Man Goes on Stabbing Spree To Make the Disabled 'DIsappear'

Alissa Lopez | July 26, 2016

 

 

Satoshi Uematsu, 26, broke into a care facility for the mentally disabled and elderly on Tuesday night and went on a stabbing rampage, killing 19 people and leaving more than 20 injured.

Various news outlets are saying this is one of the worst mass killings in Japan since World War II.

The attack took place in in Sagamihara, a town right outside of Tokyo, at the Tsukui Yamayuri-en hospital. The Kanagawa Prefectural officials reportedly revealed in a news conference that Uematsku was employed at the health center between 2012 and February 2016, but that he left “for personal reasons.”

Additionally, USA Today disclosed that the 26-year-old was hospitalized back in March because he was supposedly a threat to the safety of others after he hand-delivered a letter to a member of the House of Representatives saying he was planning to kill people in the care center.

From USA Today:

According to police, Uematsu delivered a handwritten letter to the official residence of the House of Representatives speaker in February, at about the time he left his job, in which he suggested that he was planning to kill people at the facility.

He indicated the attack would take place at night, when fewer staff were on duty.

“I dream of a world where the disabled could die in peace,” Uematsu wrote in the letter. “I will carry out the plan without hurting the staffers, and I will turn myself in after I kill the disabled.”

In the letter, he said he felt “sorry” for people with disabilities, many of whom were bound to wheelchairs for life. He wrote that many of them had no contact with family members.

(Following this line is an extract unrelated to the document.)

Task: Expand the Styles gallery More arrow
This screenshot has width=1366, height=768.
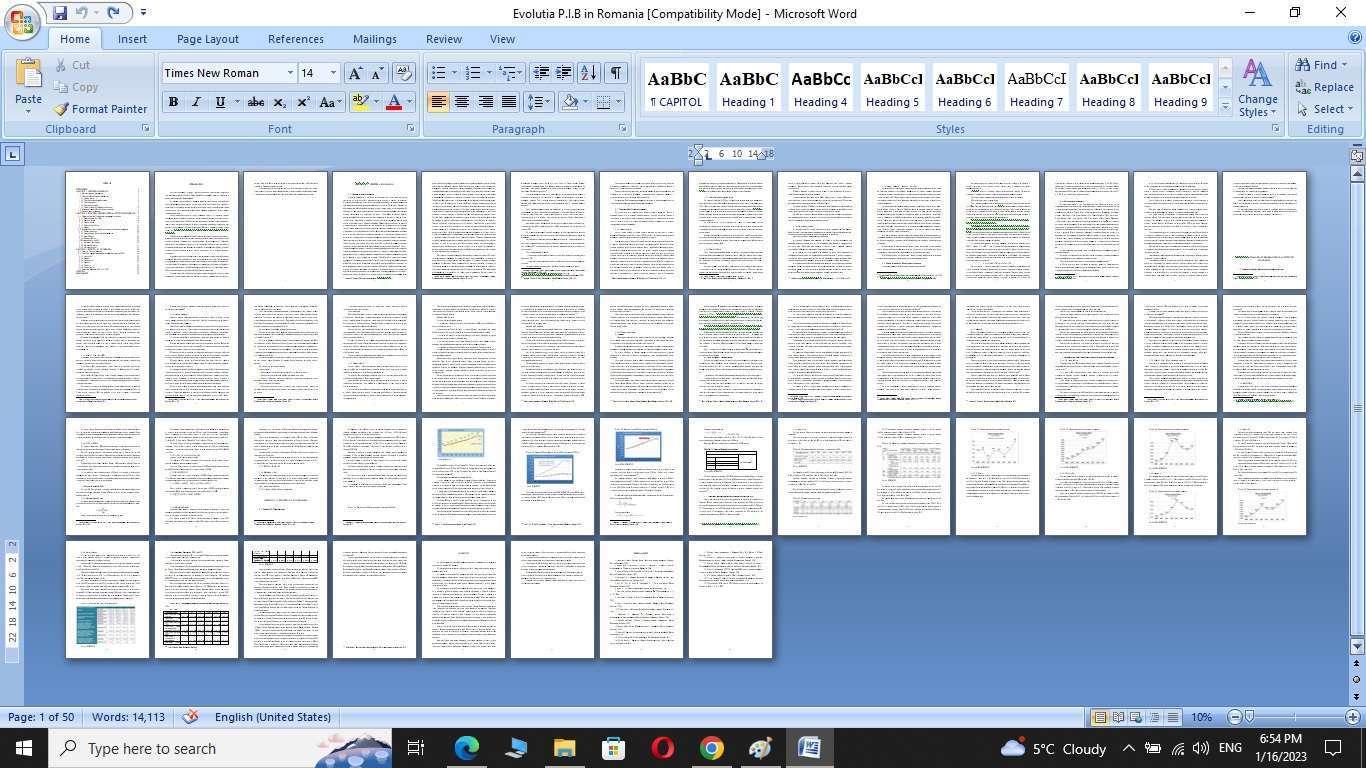Action: (1225, 106)
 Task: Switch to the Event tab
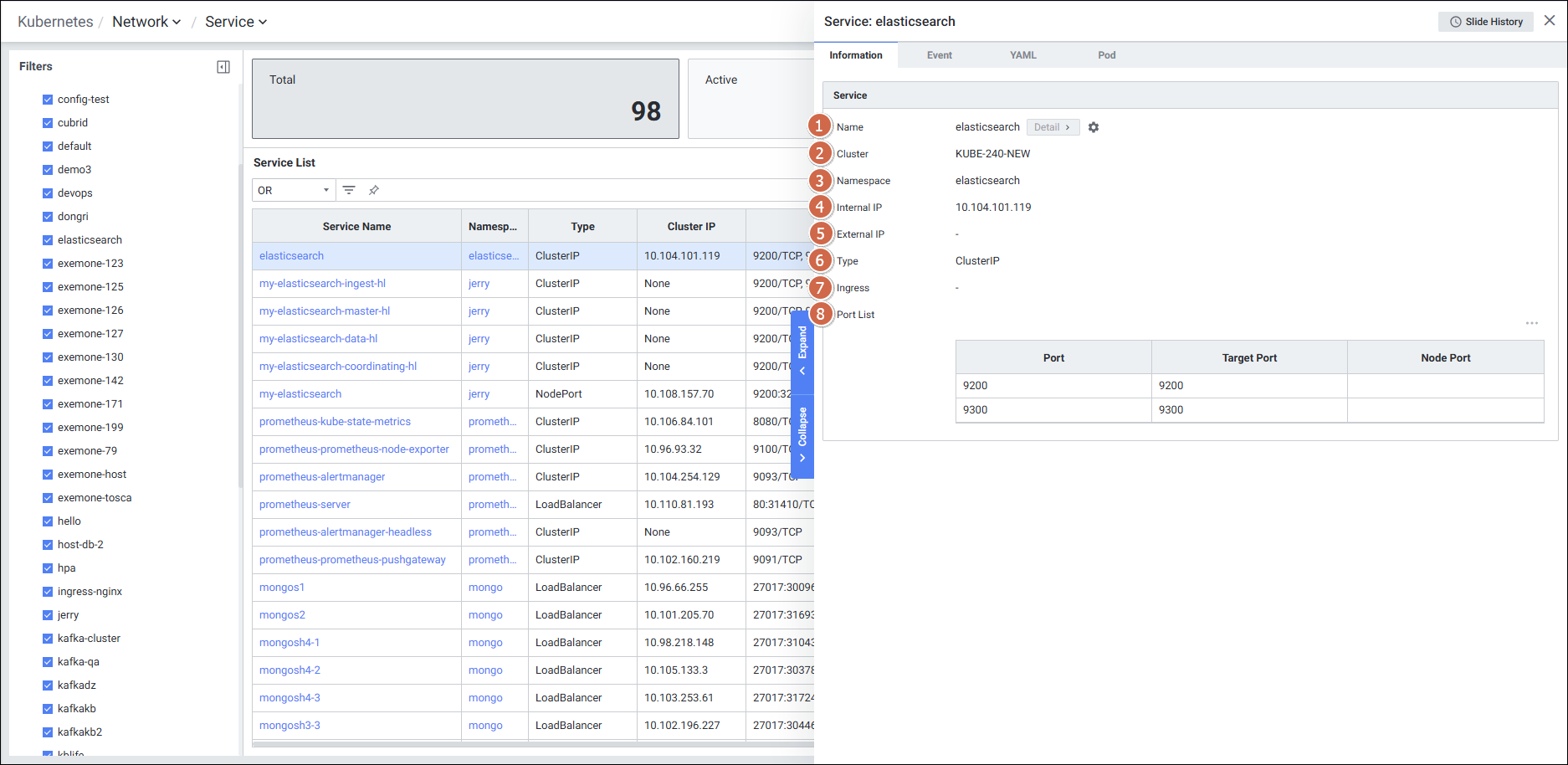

Uematsu reportedly told law enforcement that “It’s better that the disabled disappear.”

“I did it,” he said.

He wore his bloodstained clothes and reportedly still had a bag full of knives and other tools, some of which were covered in blood when he entered the station. Nothing stopped him -- not even Japan’s rather strict gun laws.

From The Blaze:

Japanese law, however, starts with the 1958 act stating that “No person shall possess a firearm or firearms or a sword or swords,” later adding a few exceptions. In other words, American law is designed to enshrine access to guns, while Japan starts with the premise of forbidding it.